The mantra I’ve heard (and generally obey) is “call down, signal up.” A well designed node generally knows little about its parent / owner. A signal is perfect for this situation, as it allows a child node to say “Hey, something interesting happened, if anybody cares.” They allow a many-to-one pairing between responders and events, and scale well even to complex scenes where parent nodes at several layers may subscribe to a signal. Whether nobody subscribes to the signal, or a dozen different nodes do, the node will function the same

Going the other way, there is an expectation that a parent node knows the state of all its children. The parent typically will configure and/or instantiate its children in its _ready function. For instance, a Car node will either instantiate four Wheel nodes (and store them somewhere), or access them directly from the scene tree (using GDScript’s dollar sign syntax) where they were instanced as named children. Here, you generally don’t use signals. it is completely appropriate for Wheel to expose functions and parameters which are intended for the owner to use. So Car creates a few Wheels and calls front_left_wheel.spin(), or sets rear_left_wheel.tread_wear = 0.5

If you want the parent to access specific info from the child, it can just go ahead and access it. Sometimes it helps to set up an interface, or use set/get functions if the child needs to do some calculations to produce useful data, or emit some signals as a side effect.

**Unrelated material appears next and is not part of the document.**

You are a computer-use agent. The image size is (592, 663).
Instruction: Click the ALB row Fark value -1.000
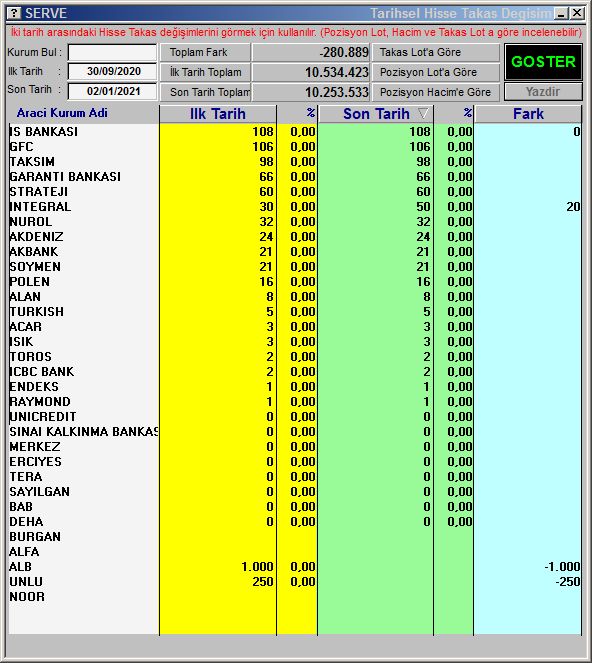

Basically, you don’t want the child to query the parent for information. You want the parent to configure the child and to tell it whenever its state changes. The child just operates on its local state. If you want the child to reflect some inventory state stored in its parent, you can give it a update_inventory(new_inventory_state) function, or something along those lines, and have the parent call it in the event the inventory changes.

This kind of carries along if the inventory is a global. You have functions to update the state (e.g. add_item(inventory_item)) which update the state and emit an inventory_changed signal that other parts of the game (like the GUI) can respond to.